Investigators at St. Jude Children’s Research Hospital and Massachusetts General Hospital, alongside others, have revealed the cells of origin for specific subtypes of medulloblastoma, the most common malignant pediatric brain tumor. The work also has implications for how medulloblastoma is classified, which may eventually shape clinical care. The work appears as an advance online publication today in Nature.
This study is the most in-depth analysis to date of medulloblastoma using single-cell RNAseq technology. The findings shed light on the relationship between the four known subtypes of medulloblastoma. Additionally, the researchers suggest a previously unknown cell of origin for the understudied Group 4 subgroup.
“The ability to look at individual cells has propelled us 10 steps forward in our understanding of how the subtypes of medulloblastoma arise, what drives them and how we can make treatments more effective for patients,” said co-senior author Paul Northcott, Ph.D., of the St. Jude Department of Developmental Neurobiology.

Information
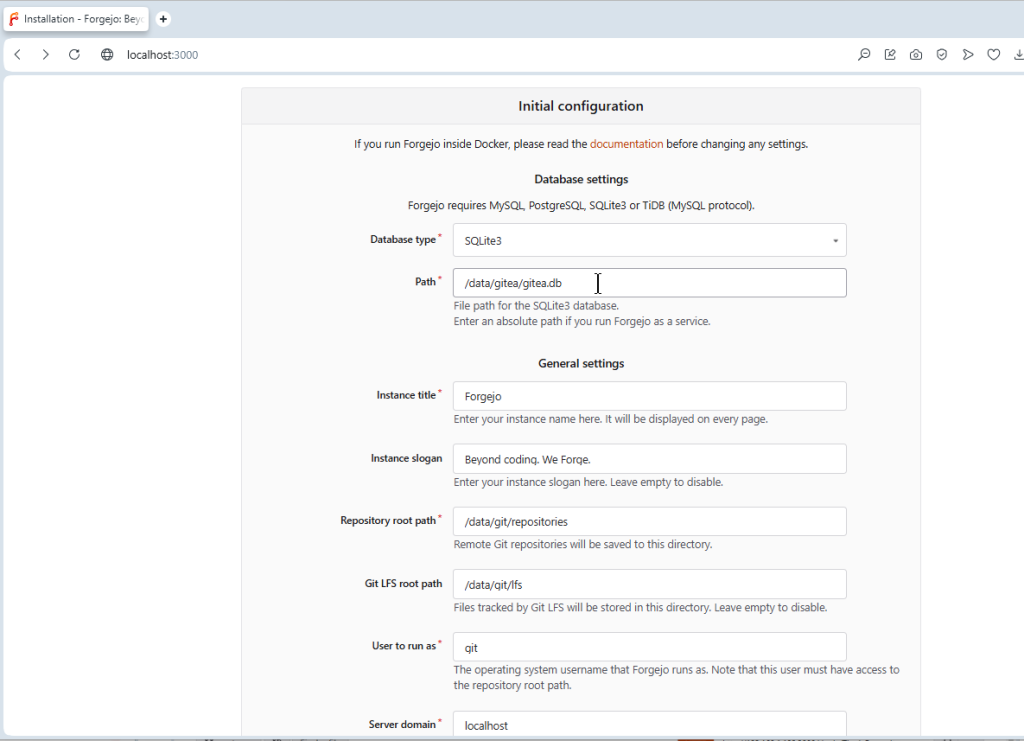Click the browser back arrow
1024x741 pixels.
coord(18,55)
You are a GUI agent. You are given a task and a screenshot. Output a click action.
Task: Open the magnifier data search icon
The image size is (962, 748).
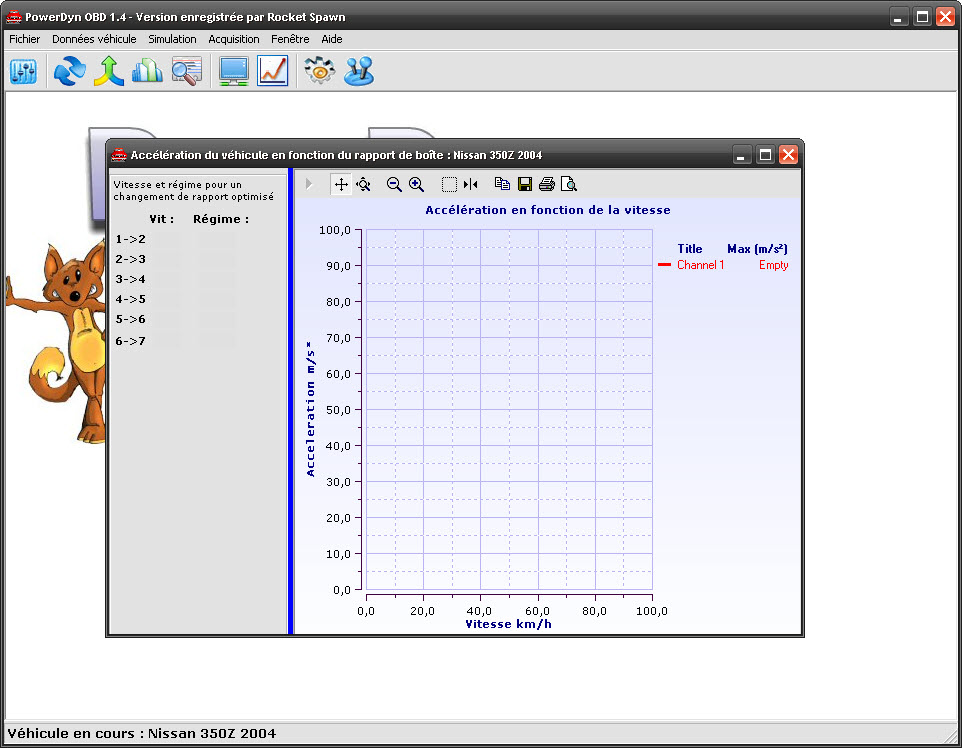click(x=186, y=71)
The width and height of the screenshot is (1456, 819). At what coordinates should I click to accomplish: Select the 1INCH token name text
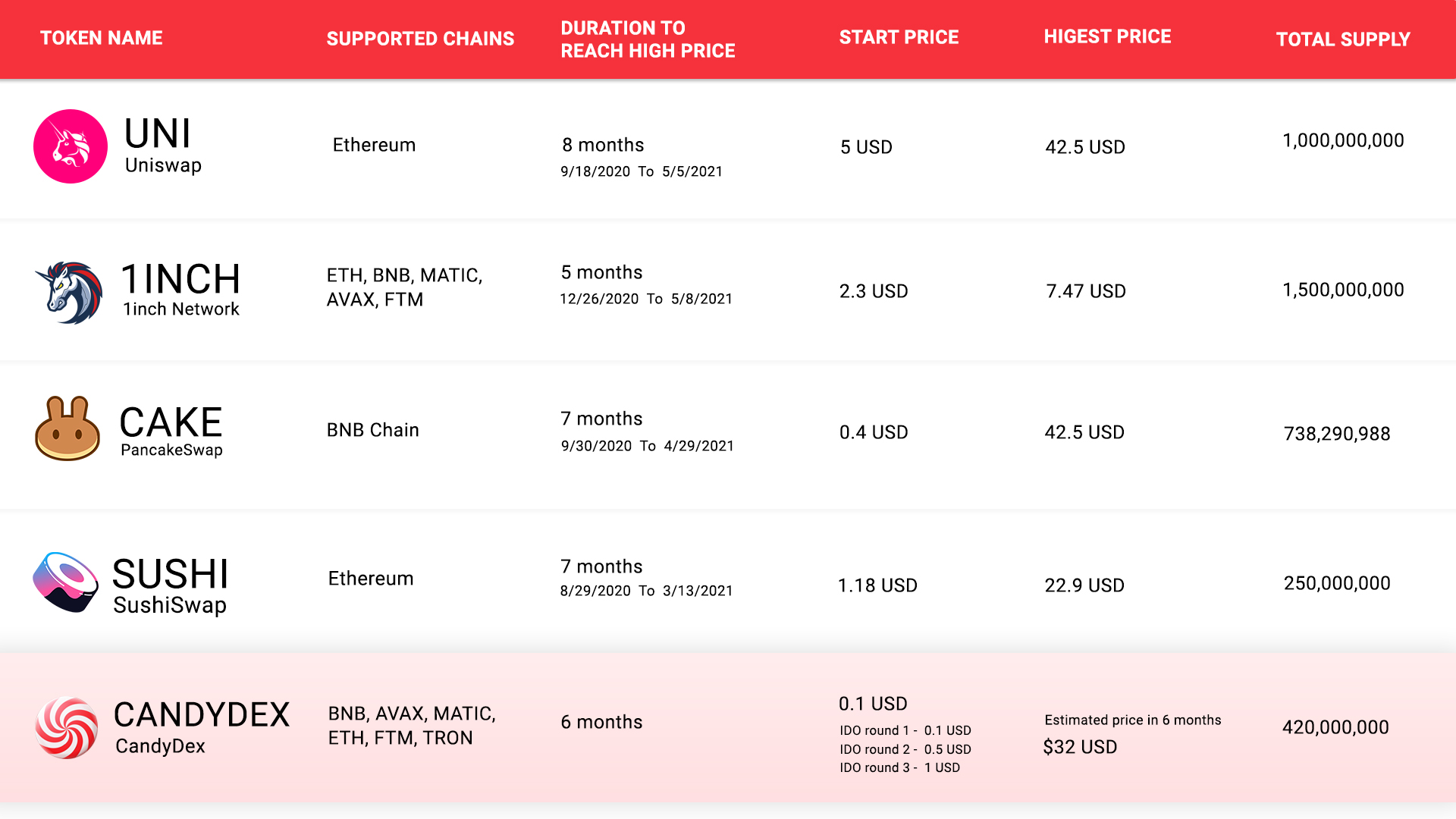[181, 279]
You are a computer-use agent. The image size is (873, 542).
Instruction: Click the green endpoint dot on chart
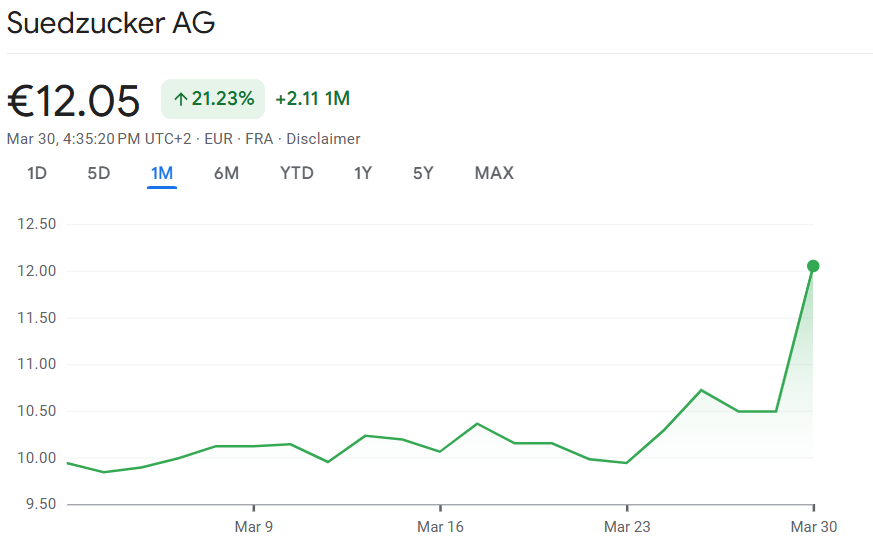tap(813, 266)
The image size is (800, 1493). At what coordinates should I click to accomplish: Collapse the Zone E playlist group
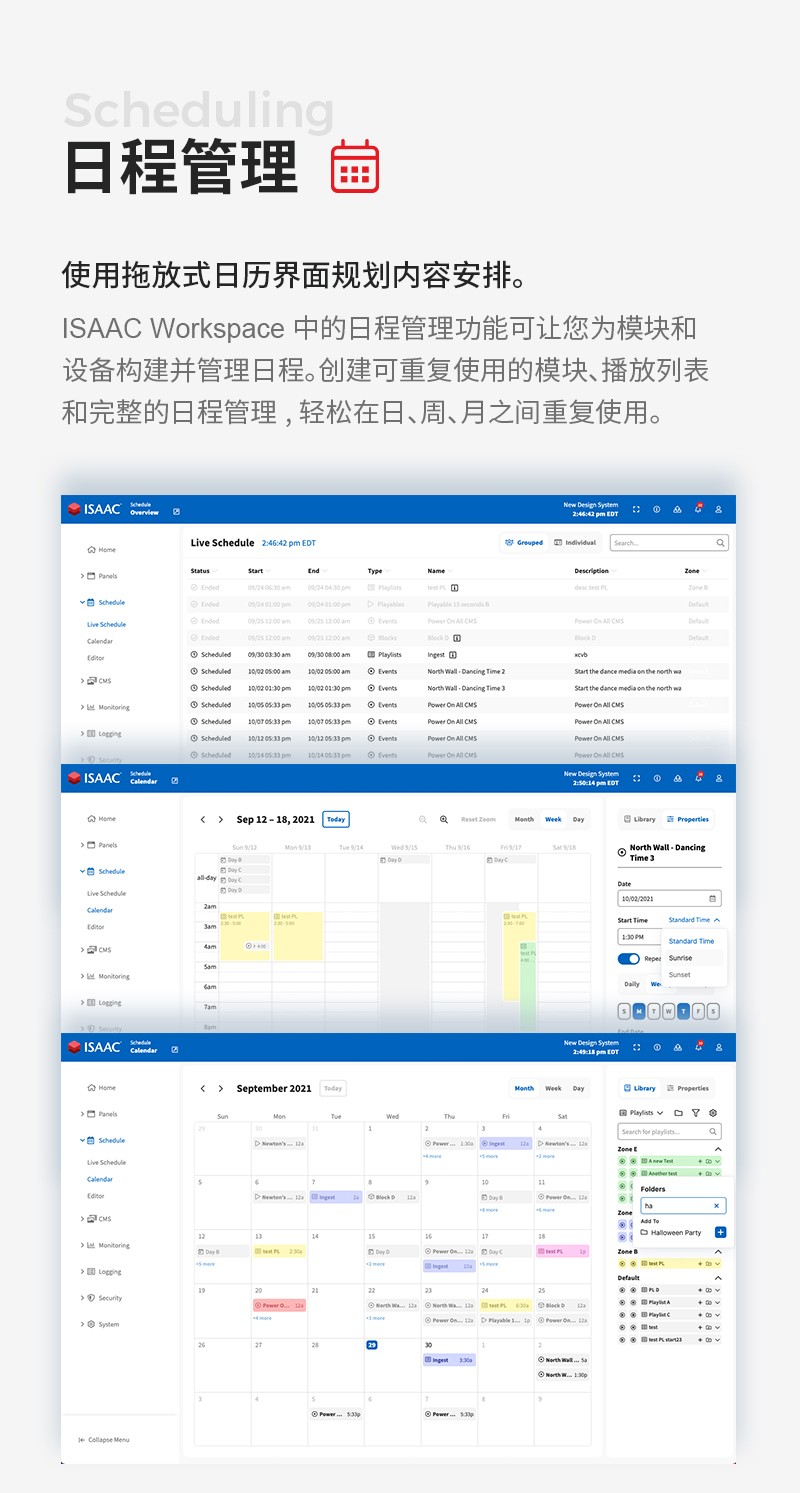coord(717,1149)
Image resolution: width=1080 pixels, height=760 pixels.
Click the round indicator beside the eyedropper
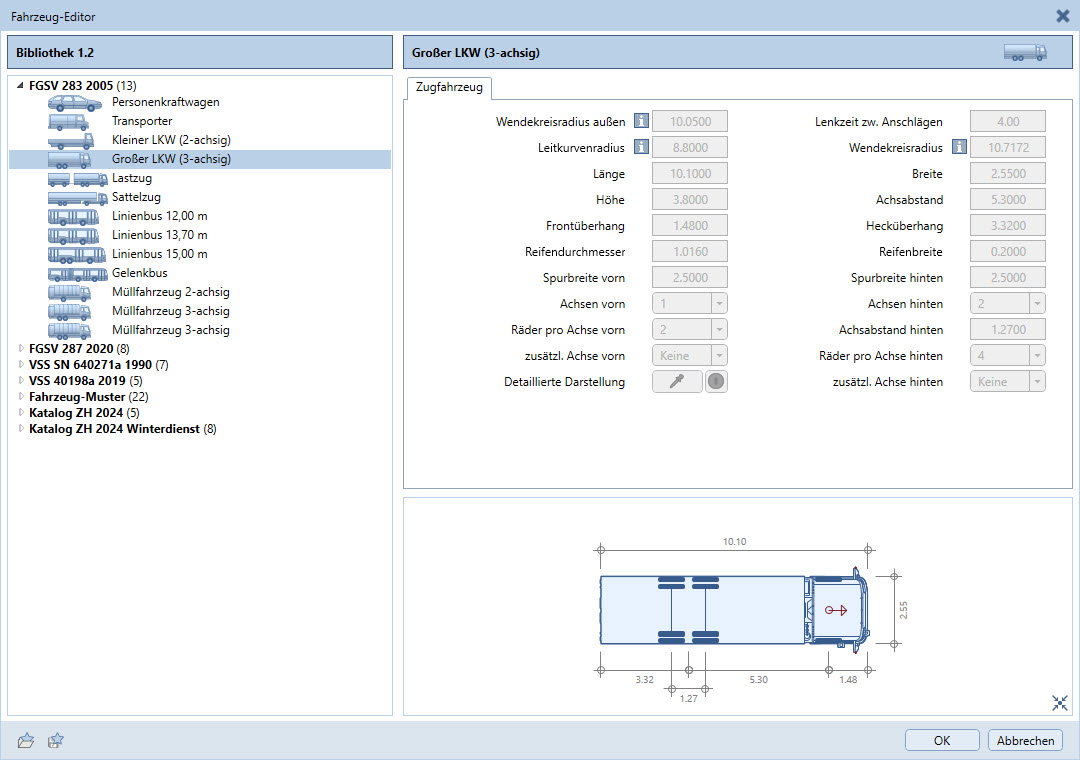pos(716,382)
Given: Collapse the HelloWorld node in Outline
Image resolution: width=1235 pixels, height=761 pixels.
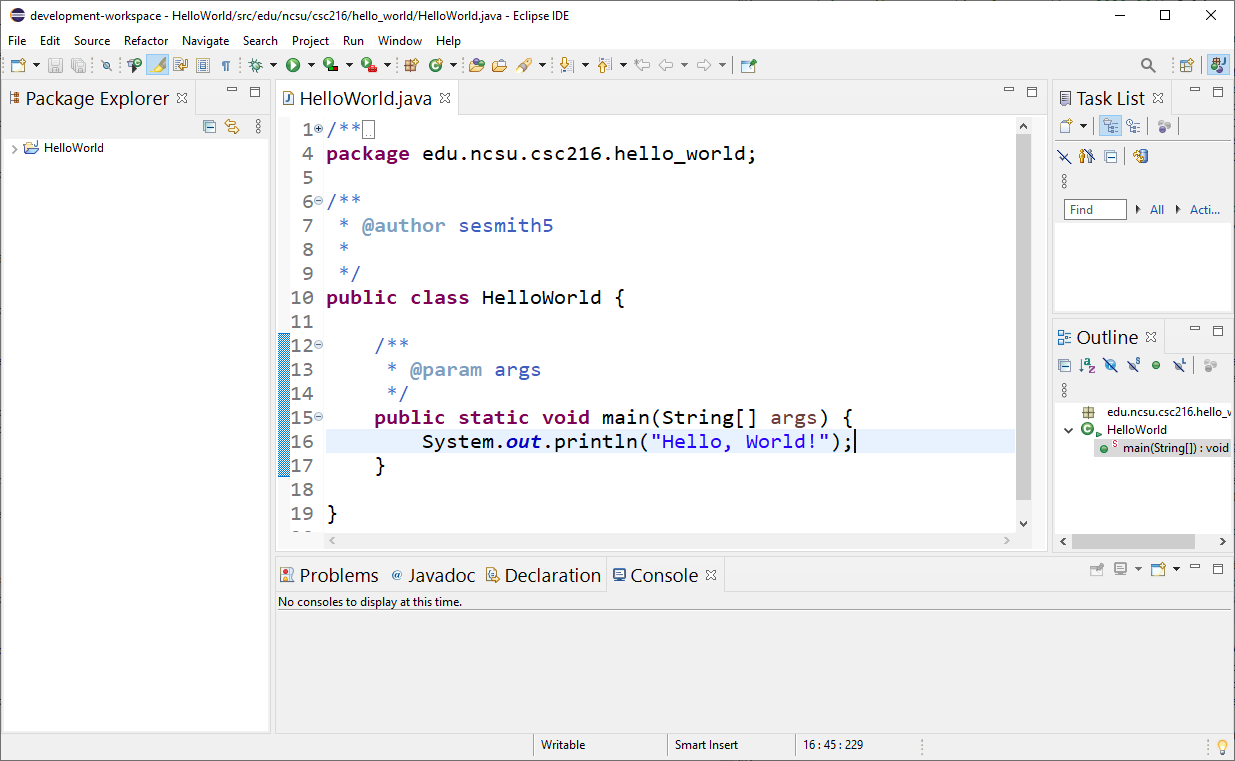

Required tasks
1. Answer these questions from the medulloblastoma article:
(a) Which two institutions are named as the investigators' hospitals?
(b) What technology did the study use to analyze medulloblastoma?
(c) To which department does Paul Northcott belong?
2. Summarize the medulloblastoma article in two sentences.
3. Pick up the medulloblastoma article after its final sentence and continue it.
The listing is not needed for any task here.

Written answers
1.
(a) St. Jude Children's Research Hospital and Massachusetts General Hospital.
(b) Single-cell RNAseq technology.
(c) The St. Jude Department of Developmental Neurobiology.

2. Investigators at St. Jude Children's Research Hospital, Massachusetts General Hospital and other institutions have identified the cells of origin for specific subtypes of medulloblastoma, the most common malignant pediatric brain tumor, in work published in Nature that may affect how the disease is classified. Using single-cell RNAseq, the study clarifies the relationship between the four known subtypes and suggests a previously unknown cell of origin for the understudied Group 4 subgroup.

3.
Four distinct subtypes
Previous research by the Northcott laboratory and others has classified medulloblastoma into four distinct subtypes: WNT and SHH (which are driven by their namesake genetic mutations), Group 3 and Group 4. Group 3 and Group 4 constitute 60% of all medulloblastoma but are the least understood. This is in part because there are currently no genetically accurate laboratory models that mimic Group 4.
Using tumor samples from patients with each of the four subtypes, the researchers conducted single-cell RNA sequencing. This technique evaluates each cell, providing the investigators with a more detailed portrait of how the subtypes arise and relate to each other. Going beyond traditional genetic sequencing, RNAseq drills down into how genes are controlled, highlighting important mechanisms that can dictate a cell’s behavior.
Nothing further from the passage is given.